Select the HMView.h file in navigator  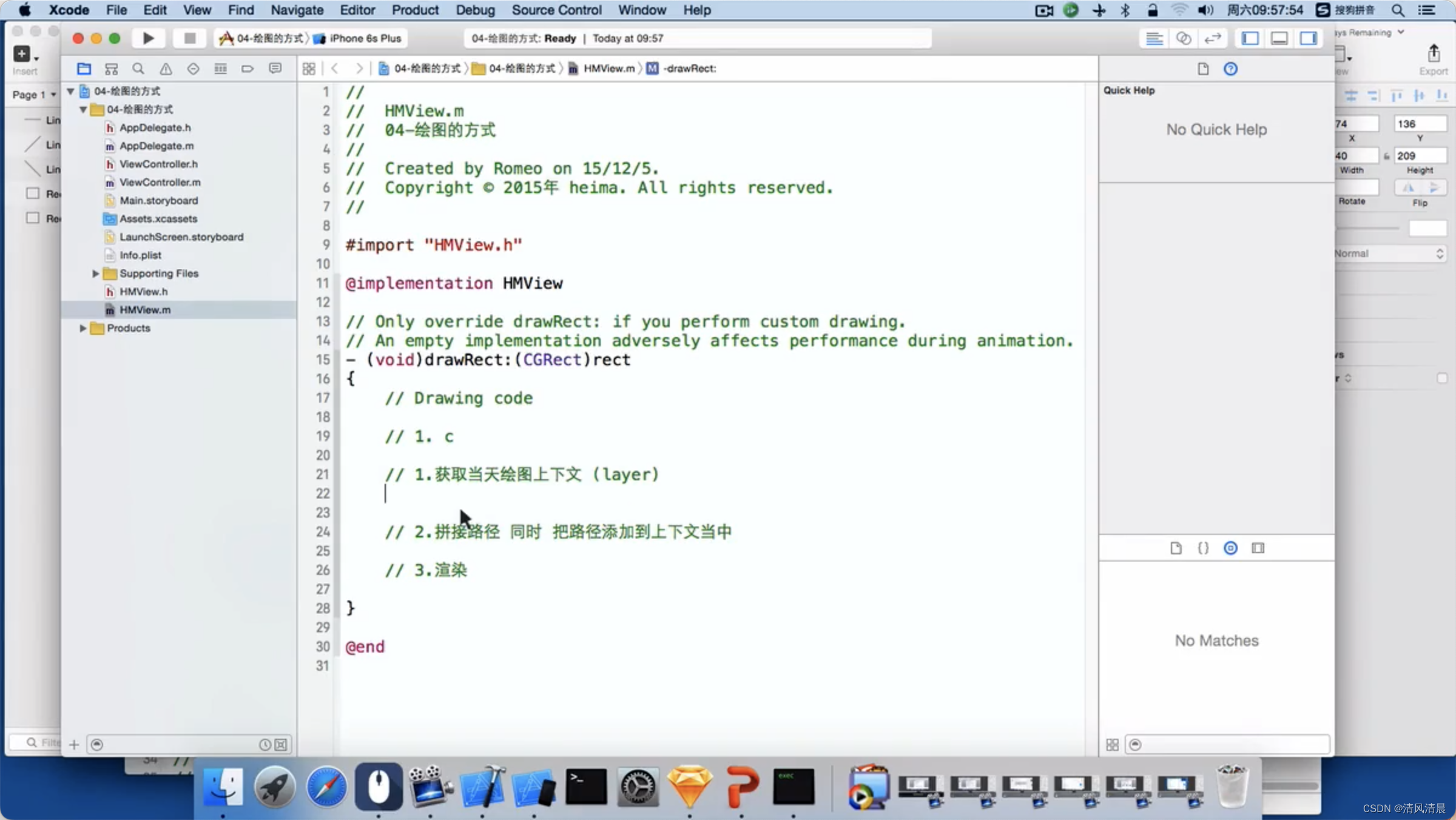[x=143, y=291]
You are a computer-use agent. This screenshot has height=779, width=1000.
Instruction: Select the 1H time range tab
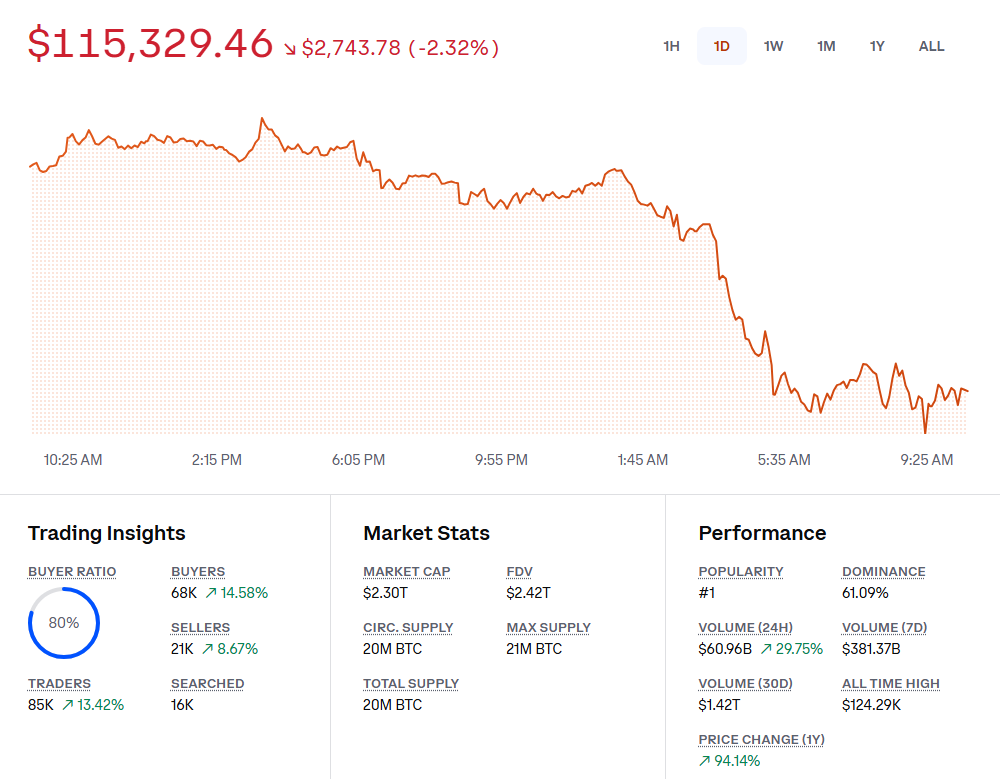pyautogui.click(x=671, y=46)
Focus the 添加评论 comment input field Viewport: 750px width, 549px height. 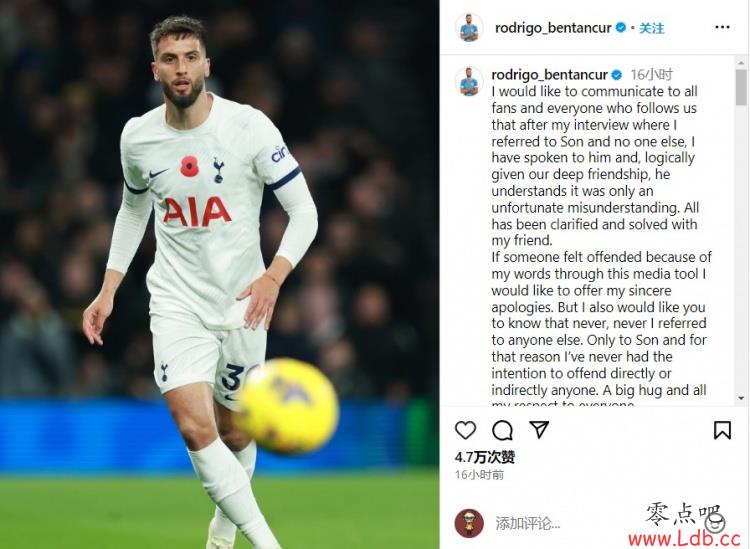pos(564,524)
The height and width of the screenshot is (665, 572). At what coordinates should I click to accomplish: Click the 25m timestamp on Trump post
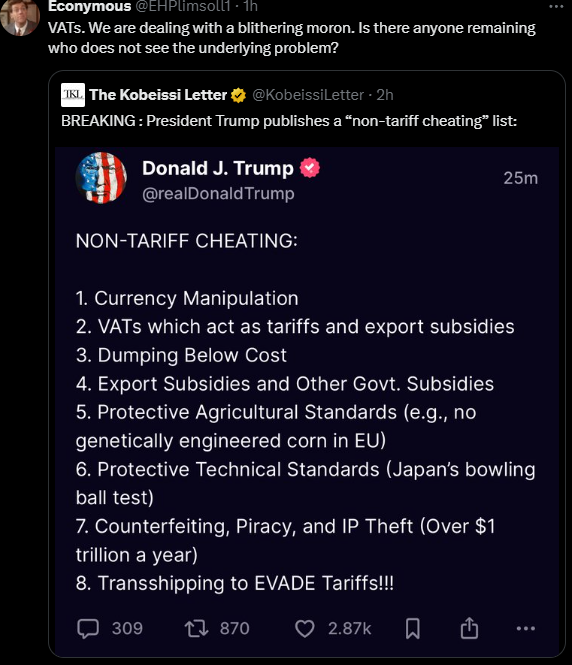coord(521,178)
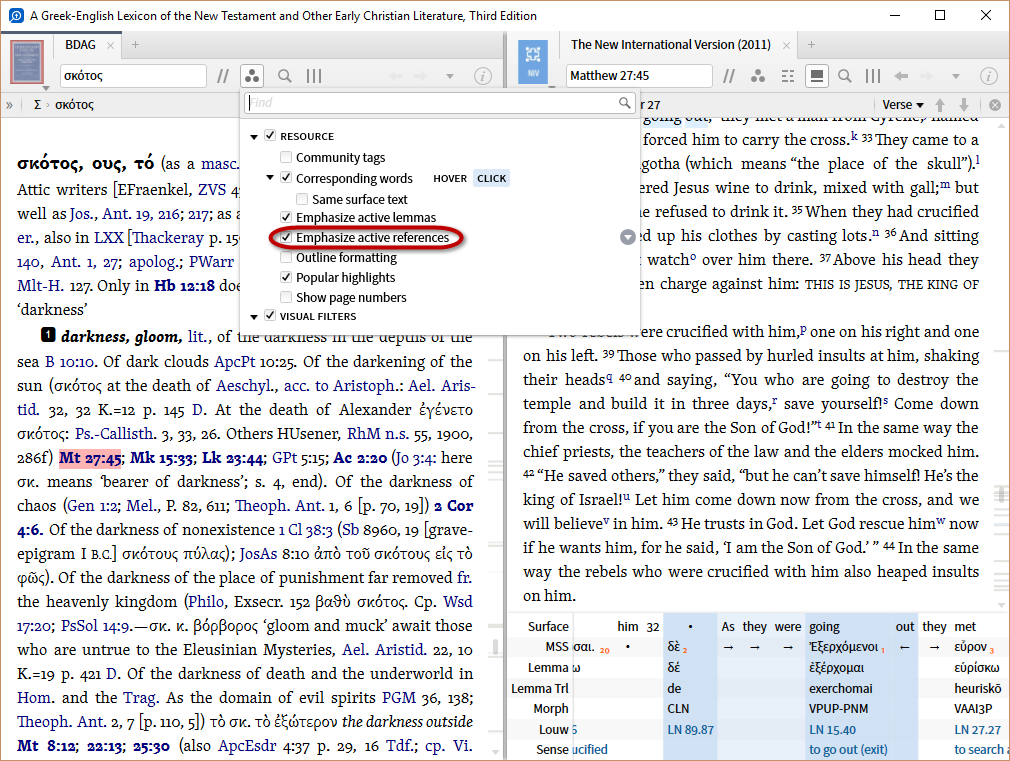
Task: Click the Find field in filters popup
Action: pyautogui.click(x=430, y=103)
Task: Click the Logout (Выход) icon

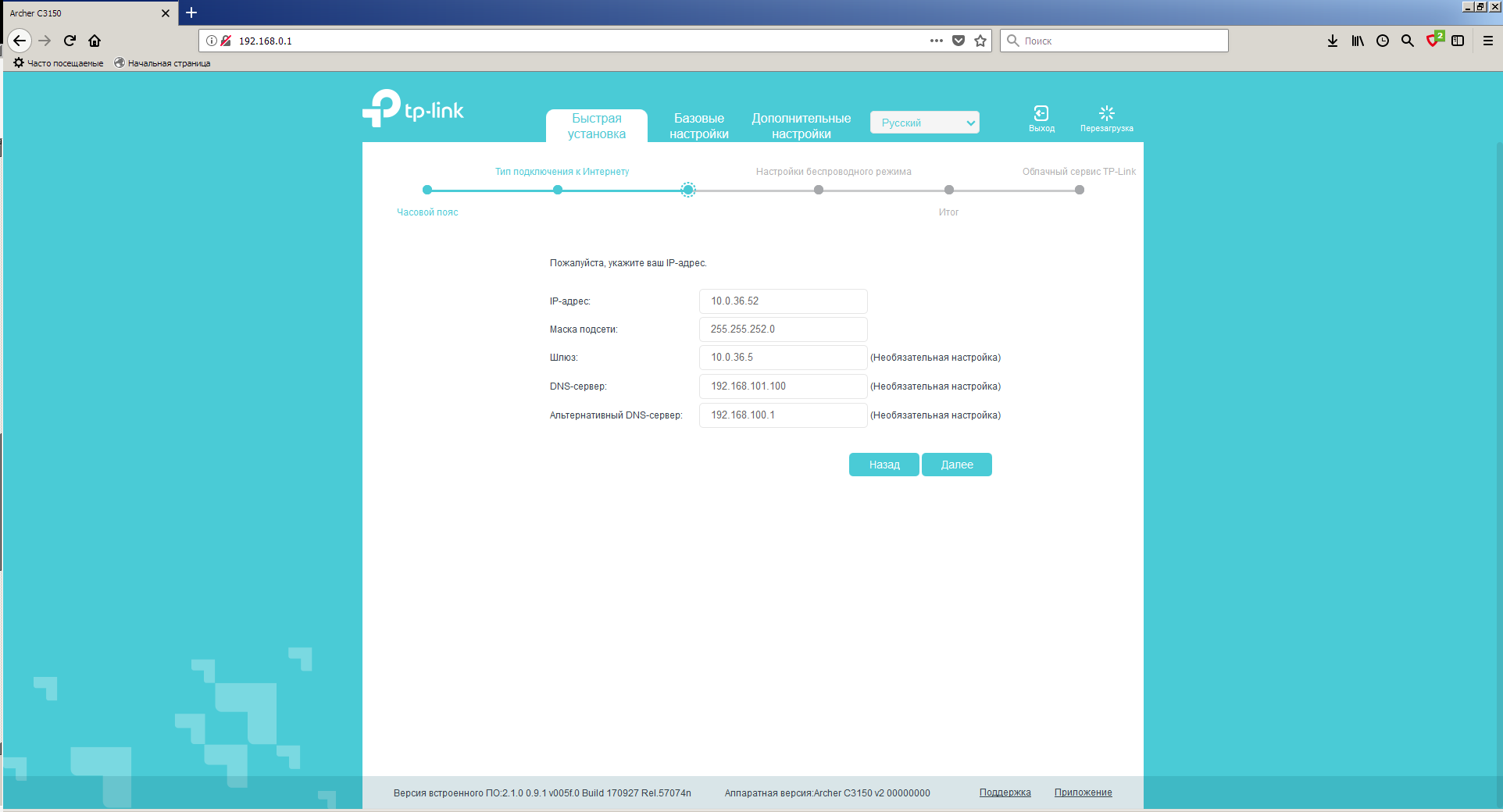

= = =

▸ What needs to be done:
Write out again, exactly, each line from the one containing "The height and" through the last line of the entries, and omit every picture.

▸ Solved exercise:
The height and width of the screenshot is (665, 572). At what coordinates should I click to accomplish: Click the 25m timestamp on Trump post
coord(521,178)
Task: Click the Find field in filters popup
Action: pyautogui.click(x=430, y=103)
Task: Click the Logout (Выход) icon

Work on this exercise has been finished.